使用 atan2查找两个向量之间的角度

 atan2(vector1.y - vector2.y, vector1.x - vector2.x)

是 差分向量(连接矢量2和矢量1)和 x 轴之间的角度, 你可能不是这个意思。

矢量1到矢量2的(定向)角度可以计算为

angle = atan2(vector2.y, vector2.x) - atan2(vector1.y, vector1.x);

你可能想把它标准化为范围[0,2 π) :

if (angle < 0) { angle += 2 * M_PI; }

- π，π ] :

if (angle > M_PI)        { angle -= 2 * M_PI; }
else if (angle <= -M_PI) { angle += 2 * M_PI; }

一个可靠的方法是使用叉积求角度的正弦，使用点积求角度的余弦，并将两者与 Atan2()函数相结合。

在 C#中，这是:

public struct Vector2
{
public double X, Y;


/// <summary>
/// Returns the angle between two vectos
/// </summary>
public static double GetAngle(Vector2 A, Vector2 B)
{
// |A·B| = |A| |B| COS(θ)
// |A×B| = |A| |B| SIN(θ)


return Math.Atan2(Cross(A,B), Dot(A,B));
}


public double Magnitude { get { return Math.Sqrt(Dot(this,this)); } }


public static double Dot(Vector2 A, Vector2 B)
{
return A.X*B.X+A.Y*B.Y;
}
public static double Cross(Vector2 A, Vector2 B)
{
return A.X*B.Y-A.Y*B.X;
}
}


class Program
{
static void Main(string[] args)
{
Vector2 A=new Vector2() { X=5.45, Y=1.12};
Vector2 B=new Vector2() { X=-3.86, Y=4.32 };


double angle=Vector2.GetAngle(A, B) * 180/Math.PI;
// angle = 120.16850967865749
}
}

参见上面 GeoGebra 的测试案例。

没有人指出，如果你有一个矢量，并且想要找到这个矢量从 X 轴的角度，你可以利用这个事实，atan2()的参数实际上是直线的斜率，或者(delta Y/delta X)。如果你知道斜率，你可以这样做:

给定:

A = 要确定的矢量/直线的角度(从 X 轴)。

M = 向量/直线的有符号斜率。

然后:

A = atan2(m，1)

非常有用！

我认为这里有一个更好的公式: Http://www.mathworks.com/matlabcentral/answers/16243-angle-between-two-vectors-in-3d

angle = atan2(norm(cross(a,b)), dot(a,b))

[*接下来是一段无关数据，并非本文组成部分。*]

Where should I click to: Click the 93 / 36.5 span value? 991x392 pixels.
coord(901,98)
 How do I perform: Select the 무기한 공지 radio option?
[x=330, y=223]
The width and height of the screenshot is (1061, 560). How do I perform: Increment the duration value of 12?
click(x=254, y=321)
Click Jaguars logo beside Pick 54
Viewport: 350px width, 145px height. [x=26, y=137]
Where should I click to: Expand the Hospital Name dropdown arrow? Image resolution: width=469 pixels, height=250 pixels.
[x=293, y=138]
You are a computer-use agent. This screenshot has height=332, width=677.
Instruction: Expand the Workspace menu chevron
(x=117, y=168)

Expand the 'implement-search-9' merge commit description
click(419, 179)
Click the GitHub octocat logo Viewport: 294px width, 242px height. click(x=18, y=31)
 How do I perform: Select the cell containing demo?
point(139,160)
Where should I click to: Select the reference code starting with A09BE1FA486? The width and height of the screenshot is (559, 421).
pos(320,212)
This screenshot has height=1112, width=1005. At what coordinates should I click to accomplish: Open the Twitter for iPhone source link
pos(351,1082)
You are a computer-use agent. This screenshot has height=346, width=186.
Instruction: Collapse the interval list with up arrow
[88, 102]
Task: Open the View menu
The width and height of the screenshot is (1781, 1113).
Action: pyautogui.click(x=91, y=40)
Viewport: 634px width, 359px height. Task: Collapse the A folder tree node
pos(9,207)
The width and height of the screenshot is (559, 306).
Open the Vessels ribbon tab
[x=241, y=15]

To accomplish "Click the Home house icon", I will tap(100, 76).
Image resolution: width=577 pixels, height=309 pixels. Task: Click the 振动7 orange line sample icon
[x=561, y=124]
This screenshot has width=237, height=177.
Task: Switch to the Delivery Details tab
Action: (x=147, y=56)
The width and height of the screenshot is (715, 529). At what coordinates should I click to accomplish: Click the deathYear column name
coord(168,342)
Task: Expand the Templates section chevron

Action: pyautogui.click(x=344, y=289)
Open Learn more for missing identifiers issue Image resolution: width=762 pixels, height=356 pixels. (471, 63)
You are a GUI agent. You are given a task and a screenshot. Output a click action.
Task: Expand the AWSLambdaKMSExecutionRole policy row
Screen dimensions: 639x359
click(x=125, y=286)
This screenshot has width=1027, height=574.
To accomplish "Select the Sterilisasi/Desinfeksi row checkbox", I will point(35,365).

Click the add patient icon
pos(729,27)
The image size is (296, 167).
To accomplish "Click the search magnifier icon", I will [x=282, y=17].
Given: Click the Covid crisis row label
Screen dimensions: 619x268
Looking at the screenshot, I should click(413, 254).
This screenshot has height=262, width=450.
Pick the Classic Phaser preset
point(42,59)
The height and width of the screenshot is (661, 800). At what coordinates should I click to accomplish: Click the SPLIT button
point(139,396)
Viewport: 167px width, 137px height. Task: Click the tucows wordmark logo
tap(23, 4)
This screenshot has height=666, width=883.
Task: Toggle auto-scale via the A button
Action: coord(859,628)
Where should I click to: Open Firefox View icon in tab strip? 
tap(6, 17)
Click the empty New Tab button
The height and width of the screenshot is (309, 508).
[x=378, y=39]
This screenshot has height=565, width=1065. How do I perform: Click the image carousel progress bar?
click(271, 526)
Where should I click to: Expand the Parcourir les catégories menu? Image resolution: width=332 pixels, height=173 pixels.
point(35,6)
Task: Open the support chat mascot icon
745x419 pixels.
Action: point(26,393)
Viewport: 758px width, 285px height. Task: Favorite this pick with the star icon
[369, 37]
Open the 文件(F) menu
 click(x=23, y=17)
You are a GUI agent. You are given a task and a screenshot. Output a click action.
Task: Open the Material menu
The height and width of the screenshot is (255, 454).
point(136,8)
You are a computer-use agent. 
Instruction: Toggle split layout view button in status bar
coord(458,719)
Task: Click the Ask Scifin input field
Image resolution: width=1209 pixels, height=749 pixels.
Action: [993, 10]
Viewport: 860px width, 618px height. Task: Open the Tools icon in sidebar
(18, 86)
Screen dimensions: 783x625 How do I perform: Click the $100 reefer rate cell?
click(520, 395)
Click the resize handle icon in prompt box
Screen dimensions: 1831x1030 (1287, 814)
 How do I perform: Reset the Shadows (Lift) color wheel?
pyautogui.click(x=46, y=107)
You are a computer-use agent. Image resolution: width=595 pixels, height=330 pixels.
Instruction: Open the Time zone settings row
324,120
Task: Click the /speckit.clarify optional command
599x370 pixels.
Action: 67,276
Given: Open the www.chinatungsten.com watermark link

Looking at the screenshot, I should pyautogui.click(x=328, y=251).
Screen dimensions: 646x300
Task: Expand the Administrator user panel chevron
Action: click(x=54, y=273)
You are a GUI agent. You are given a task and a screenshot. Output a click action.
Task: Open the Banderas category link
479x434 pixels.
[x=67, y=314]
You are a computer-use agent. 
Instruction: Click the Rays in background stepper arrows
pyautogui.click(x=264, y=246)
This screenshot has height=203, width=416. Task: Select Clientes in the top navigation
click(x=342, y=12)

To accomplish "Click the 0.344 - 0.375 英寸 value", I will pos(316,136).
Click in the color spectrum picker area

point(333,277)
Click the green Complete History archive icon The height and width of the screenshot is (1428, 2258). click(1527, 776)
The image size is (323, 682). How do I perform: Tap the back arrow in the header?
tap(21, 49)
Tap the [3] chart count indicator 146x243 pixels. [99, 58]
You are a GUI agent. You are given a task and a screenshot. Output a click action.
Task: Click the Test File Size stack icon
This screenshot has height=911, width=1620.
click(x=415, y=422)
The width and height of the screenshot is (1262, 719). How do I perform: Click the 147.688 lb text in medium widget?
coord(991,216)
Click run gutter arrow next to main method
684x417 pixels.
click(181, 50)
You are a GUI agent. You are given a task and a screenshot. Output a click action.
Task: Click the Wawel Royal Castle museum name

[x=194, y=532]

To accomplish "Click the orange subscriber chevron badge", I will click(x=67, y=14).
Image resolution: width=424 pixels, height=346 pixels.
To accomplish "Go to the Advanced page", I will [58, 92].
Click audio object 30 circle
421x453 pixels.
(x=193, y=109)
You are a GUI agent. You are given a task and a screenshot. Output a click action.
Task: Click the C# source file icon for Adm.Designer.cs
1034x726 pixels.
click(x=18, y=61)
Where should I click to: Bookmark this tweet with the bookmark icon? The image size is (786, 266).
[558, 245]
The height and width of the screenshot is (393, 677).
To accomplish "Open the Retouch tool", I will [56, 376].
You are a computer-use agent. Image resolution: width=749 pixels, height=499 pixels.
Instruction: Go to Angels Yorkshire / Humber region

这个公式适用于二维或三维空间。 对于2维，这个公式简化为上述公式。

如果你关心小角度的准确性，你可以这样做:

Angle = 2 * atan2(| | | | b | | a-| a | | b | | | | b | a + | a | | b | |)

其中“ | |”表示绝对值，即“向量的长度”。参见 https://math.stackexchange.com/questions/1143354/numerically-stable-method-for-angle-between-3d-vectors/1782769

然而，这样做的缺点是，在二维空间中，它失去了角度的符号。

有不能使用 atan2来计算两个向量之间的夹角。如果您只想要最快的方式，您可以使用 dot(v1, v2)=|v1|*|v2|*cos A 得到

A = Math.acos( dot(v1, v2)/(v1.length()*v2.length()) );

作为@martin-r 答案的补充，我们应该注意到，可以使用求和/差分公式来求正弦。

angle = atan2(vec2.y, vec2.x) - atan2(vec1.y, vec1.x);
angle = -atan2(vec1.x * vec2.y - vec1.y * vec2.x, dot(vec1, vec2))
where dot = vec1.x * vec2.x  + vec1.y * vec2.y

• 警告1 : 确保角度保持在-pi... + pi 之内
• 警告2 : 当矢量变得非常相似时，你可能会在第一个参数中灭绝，导致数值不准确

angle(vector.b,vector.a)=pi/2*((1+sgn(xa))*(1-sgn(ya^2))-(1+sgn(xb))*(1-sgn(yb^2)))


+pi/4*((2+sgn(xa))*sgn(ya)-(2+sgn(xb))*sgn(yb))


+sgn(xa*ya)*atan((abs(xa)-abs(ya))/(abs(xa)+abs(ya)))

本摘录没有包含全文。